Il meccanismo fraudolento consisteva nell’emissione di fatture false da parte dell’impresa indagata, destinate a due condomini nella provincia di Monza e Brianza e a un proprietario di un immobile nel Lecchese. Queste fatture attestavano stati di avanzamento lavori (Sal) superiori al 30% o al 60%, che si sono rivelati inesistenti o non realizzati nei tempi dichiarati.
Per dare credibilità al raggiro, venivano allegate asseverazioni fittizie inviate all’ENEA, che attestavano falsamente la congruità delle spese e il completamento dei lavori. Una volta completata la documentazione falsa, i responsabili provvedevano a svuotare i cassetti fiscali dei committenti, prelevando i crediti d’imposta.

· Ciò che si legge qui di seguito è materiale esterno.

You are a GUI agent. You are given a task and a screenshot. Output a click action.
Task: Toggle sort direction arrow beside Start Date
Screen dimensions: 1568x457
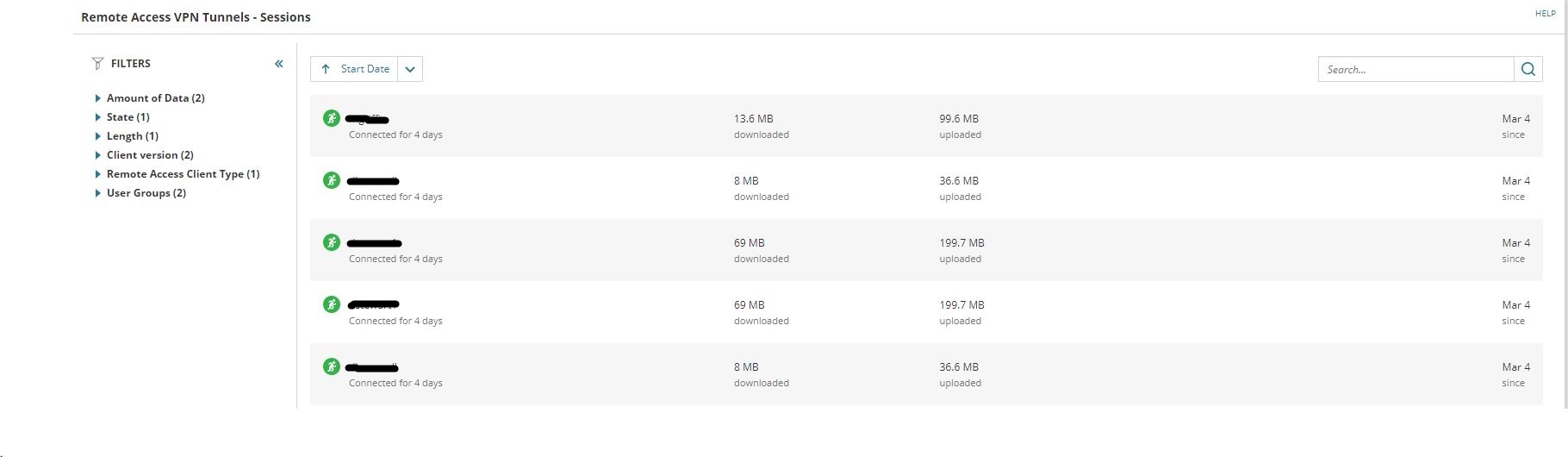tap(325, 69)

In un caso specifico, relativo a un condominio, sono state utilizzate fotografie di un altro stabile per dimostrare l’installazione di pannelli fotovoltaici, operazione che in realtà non era mai avvenuta.
Le evidenze raccolte dai finanzieri hanno portato alla contestazione di responsabilità amministrativa degli enti coinvolti e hanno consentito alla Procura di richiedere il sequestro di beni per equivalente, mirato a impedire il consolidamento del vantaggio economico derivante dalla presunta truffa. Il Giudice per le indagini preliminari del Tribunale di Lecco ha quindi emesso il decreto di sequestro preventivo dei beni della società e degli indagati.
In seguito all’emanazione del provvedimento, sono stati sequestrati disponibilità finanziarie, beni immobili e crediti d’imposta ancora presenti nel cassetto fiscale della società coinvolta, per evitare che potessero essere ulteriormente monetizzati.
L’operazione fa parte di un’indagine più vasta, che nell’ultimo anno ha permesso ai finanzieri della Compagnia di Cernusco di sottrarre alla criminalità economica oltre 8 milioni di euro.